The People charged Gonzalez with attempted first degree murder (with a crime of violence sentence enhancer), felony menacing, third degree assault, prohibited use of a weapon, and two counts of disorderly conduct. At trial, Gonzalez argued self-defense. The jury acquitted him of the attempted murder charges but convicted him on all remaining counts. The Douglas County District Court sentenced him to two years in the Department of Corrections on the felony menacing conviction, to run concurrently with a controlling 364-day jail sentence on the other convictions — including six months on the disorderly conduct (fighting in public) count.
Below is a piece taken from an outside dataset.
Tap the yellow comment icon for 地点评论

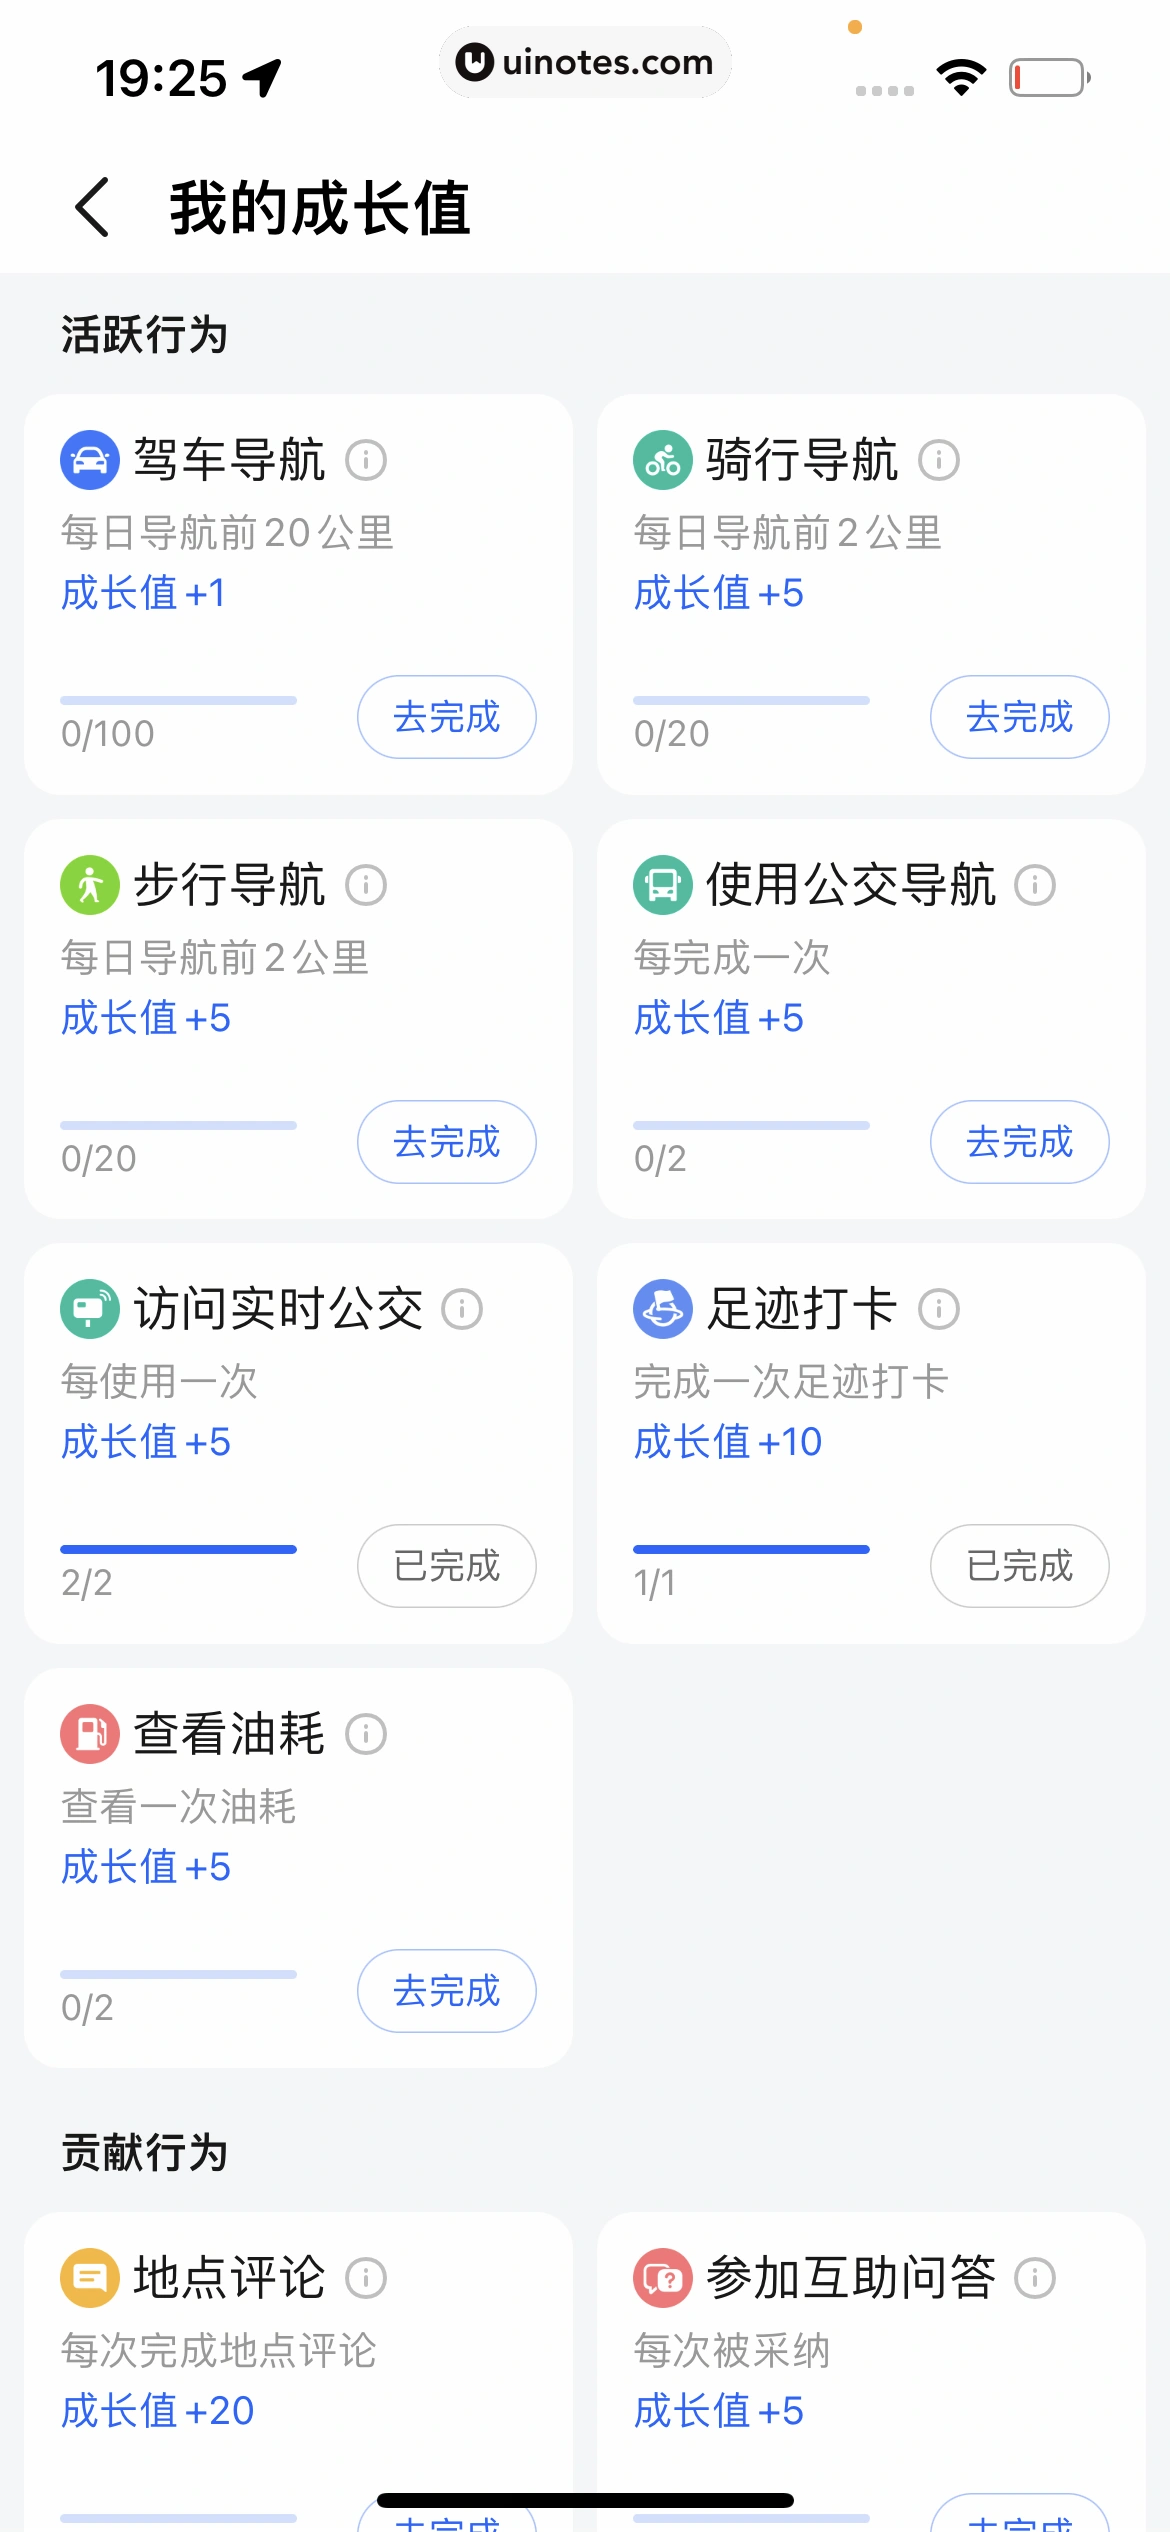coord(90,2278)
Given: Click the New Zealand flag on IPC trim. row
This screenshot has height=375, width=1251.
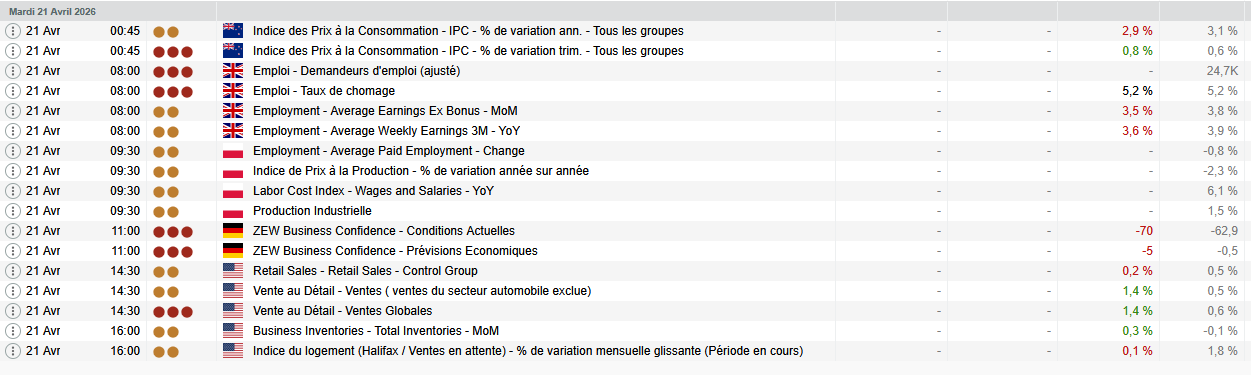Looking at the screenshot, I should [233, 51].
Gonzalez appealed on two grounds: (1) that the district court erred by refusing to provide the jury with the full statutory definition of “deadly weapon,” which he argued was relevant to his self-defense claim; and (2) that the six-month sentence for disorderly conduct (fighting in public) exceeded the statutory maximum for a petty offense.

The Court’s Holding

The Court of Appeals affirmed the convictions in all respects, holding that the district court did not abuse its discretion in limiting the “deadly weapon” jury instruction to the firearm portion of the statutory definition. Because the special interrogatory on the crime of violence sentence enhancer asked only whether Gonzalez used a deadly weapon — specifically a firearm — the broader statutory definition encompassing knives, bludgeons, and other instruments was legally irrelevant to any question the jury was required to decide. The court emphasized that whether Kilgore’s object qualified as a “deadly weapon” under the statute had no independent legal significance to the self-defense analysis; defense counsel remained free to argue, and did argue, that Kilgore’s conduct made Gonzalez’s response reasonable.
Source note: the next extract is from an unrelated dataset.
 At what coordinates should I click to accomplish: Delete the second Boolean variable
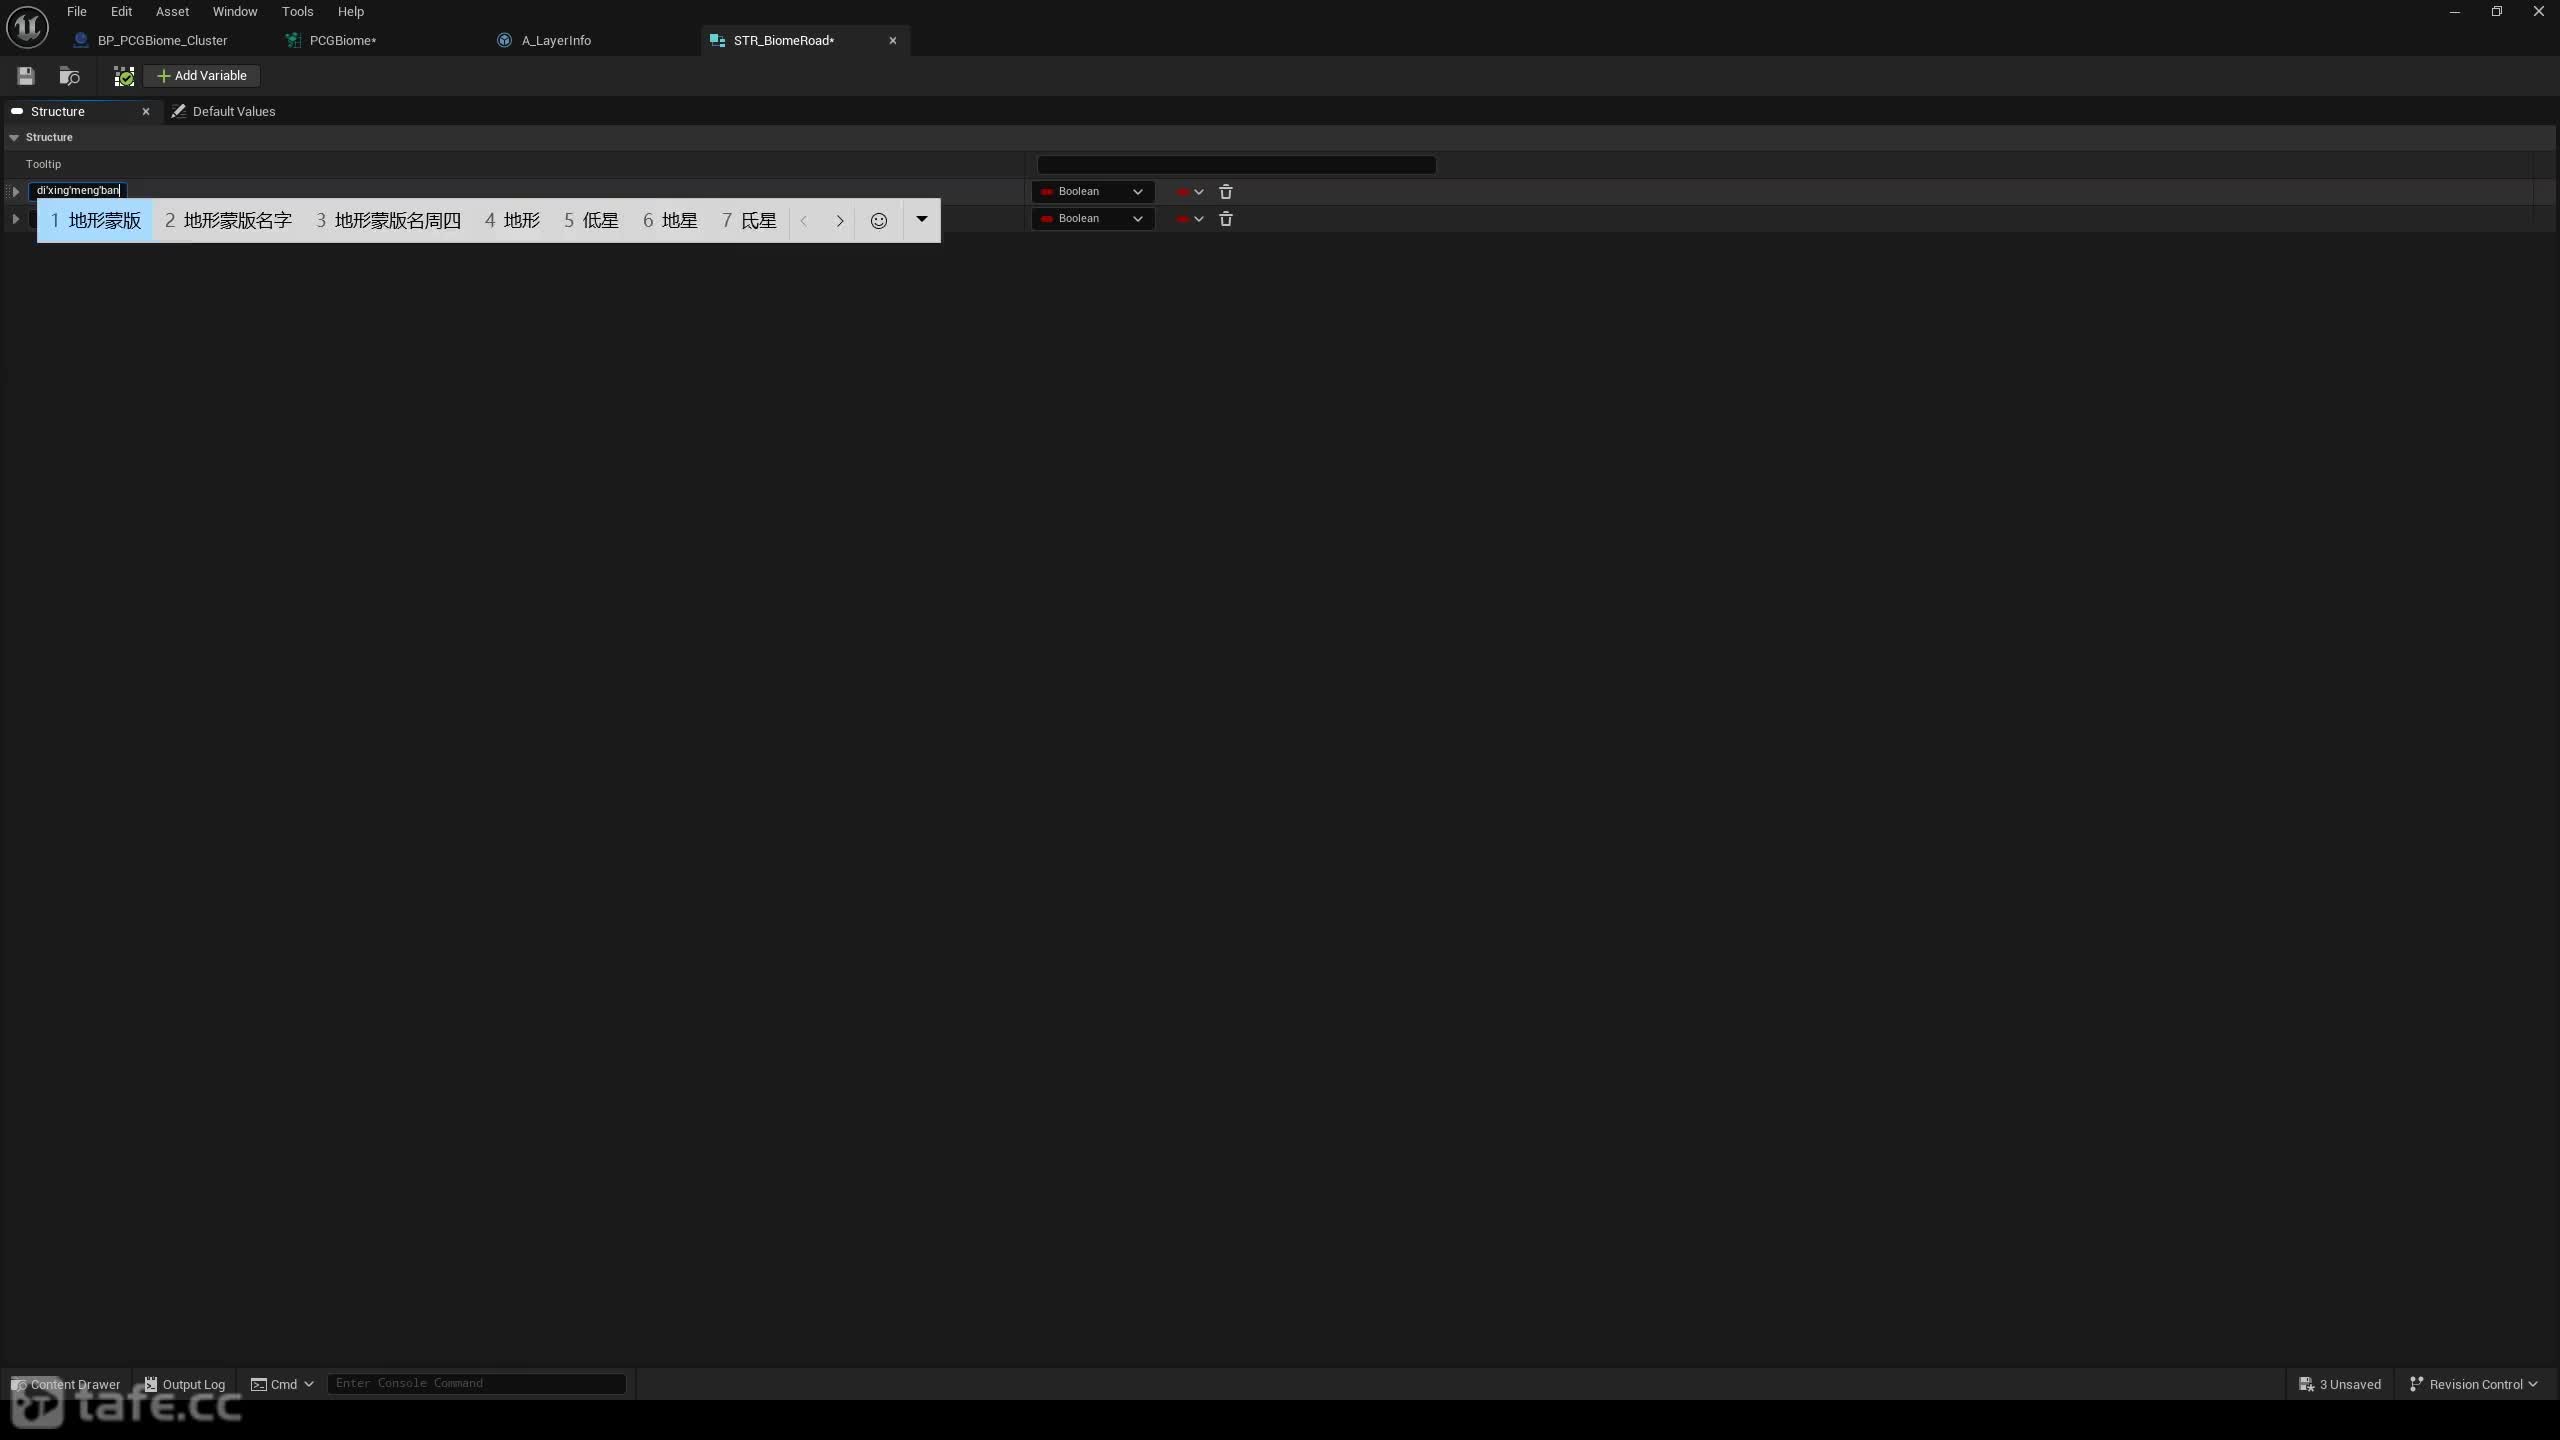tap(1226, 219)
The court declined to follow the broad reading of People v. Toler, 981 P.2d 1096 (Colo. App. 1998), which could be read to require a deadly-weapon instruction tied to the victim’s conduct in self-defense cases, and distinguished the New Hampshire case State v. Gingras, 34 A.3d 659 (N.H. 2011), on the ground that the omitted statutory language there was directly relevant to the defendant’s own charged conduct, not the victim’s.
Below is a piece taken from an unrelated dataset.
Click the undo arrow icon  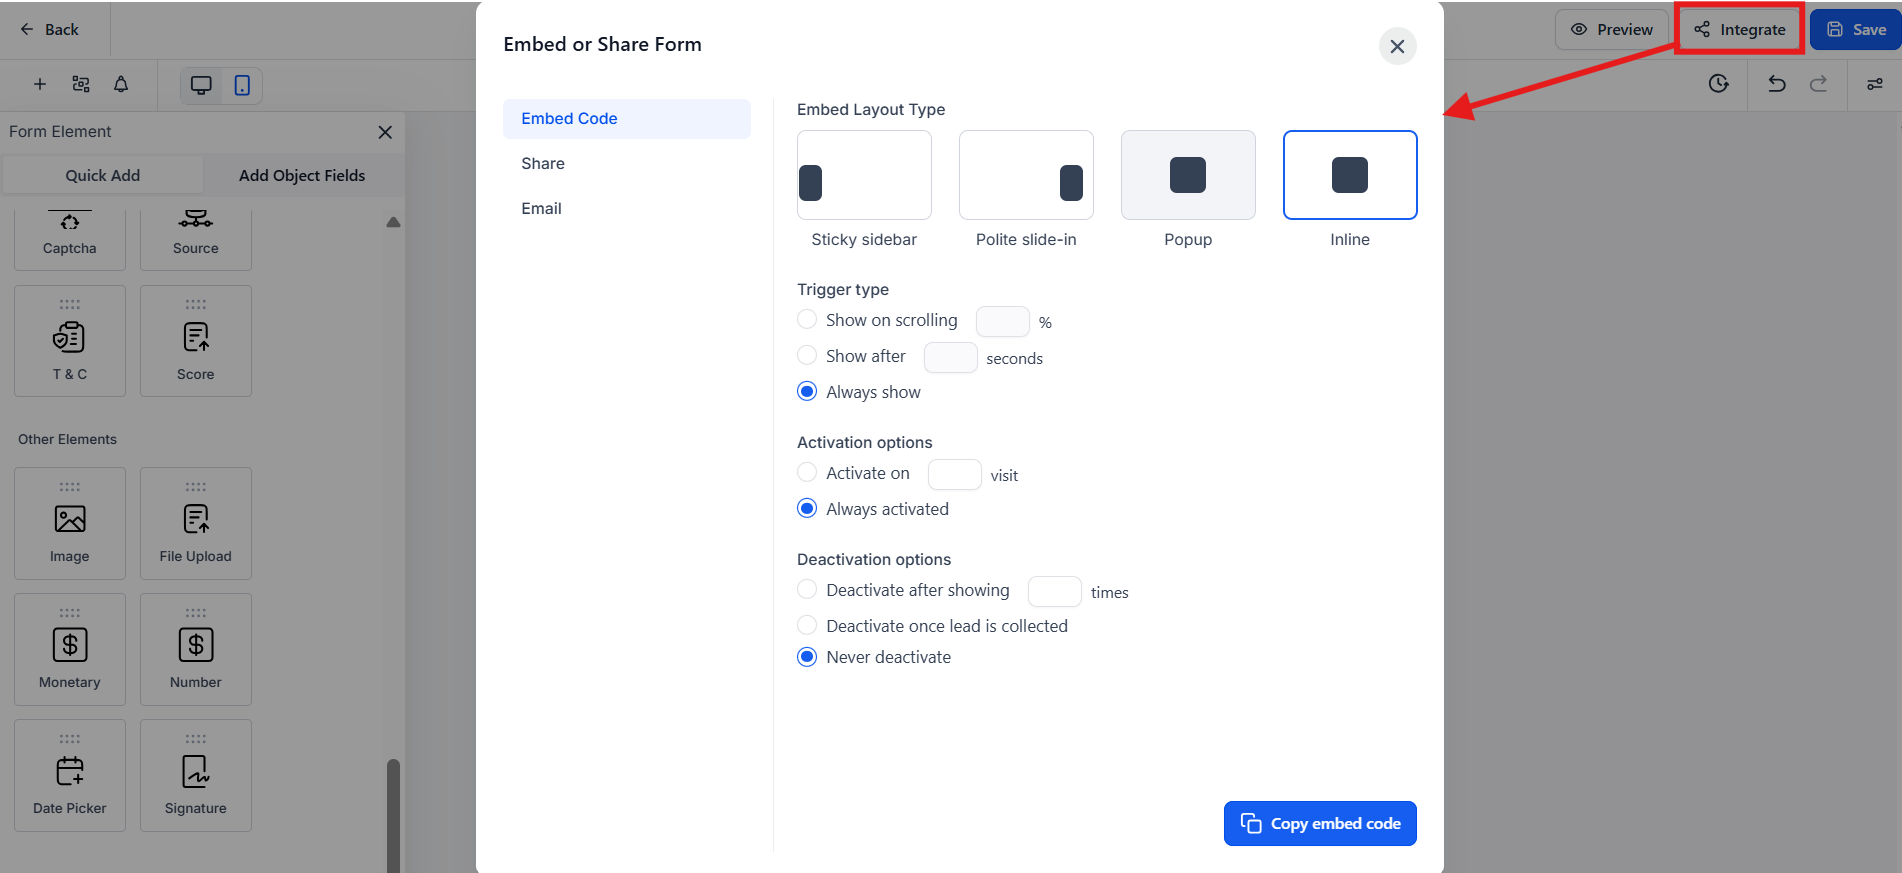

On sentencing, the court reversed the six-month jail term for disorderly conduct (fighting in public). The People conceded the error: under section 18-1.3-503(1.5), C.R.S. 2025, the maximum sentence for a petty offense is ten days. The court remanded with directions to correct the mittimus accordingly.

Key Takeaways

  • A trial court may limit a statutory definition in jury instructions to the portion actually relevant to the legal questions the jury must decide; including legally irrelevant portions of a definition is neither necessary nor desirable.
  • Whether a victim possessed a “deadly weapon” as defined by Colorado’s crime of violence statute has no independent legal significance to a self-defense claim — the defendant’s factual argument about the victim’s conduct may still be made to the jury without a formal legal instruction on the point.
  • A sentence for disorderly conduct (fighting in public) as a petty offense cannot exceed ten days under section 18-1.3-503(1.5), C.R.S. 2025; a six-month sentence on that count is illegal and requires correction of the mittimus on remand.
  • Divisions of the Colorado Court of Appeals are not bound by decisions of other divisions and may decline to follow prior divisional authority they find unpersuasive.

Why It Matters

This decision clarifies the boundaries of a defendant’s right to jury instructions on statutory definitions in the self-defense context. Colorado trial courts need not — and should not — instruct juries on portions of a statutory definition that bear no legal relevance to the charges or defenses at issue, even when a defendant argues the broader definition is relevant to the jury’s factual assessment of reasonableness. The ruling draws a meaningful line between factual arguments counsel may make in closing and formal legal instructions the court must provide.

The sentencing correction, though procedurally minor, serves as a reminder that petty offense sentences carry strict statutory caps in Colorado. Where the prosecution concedes an illegal sentence, appellate correction through mittimus amendment is straightforward — but the error underscores the importance of matching sentences to the correct offense classification at the time of judgment.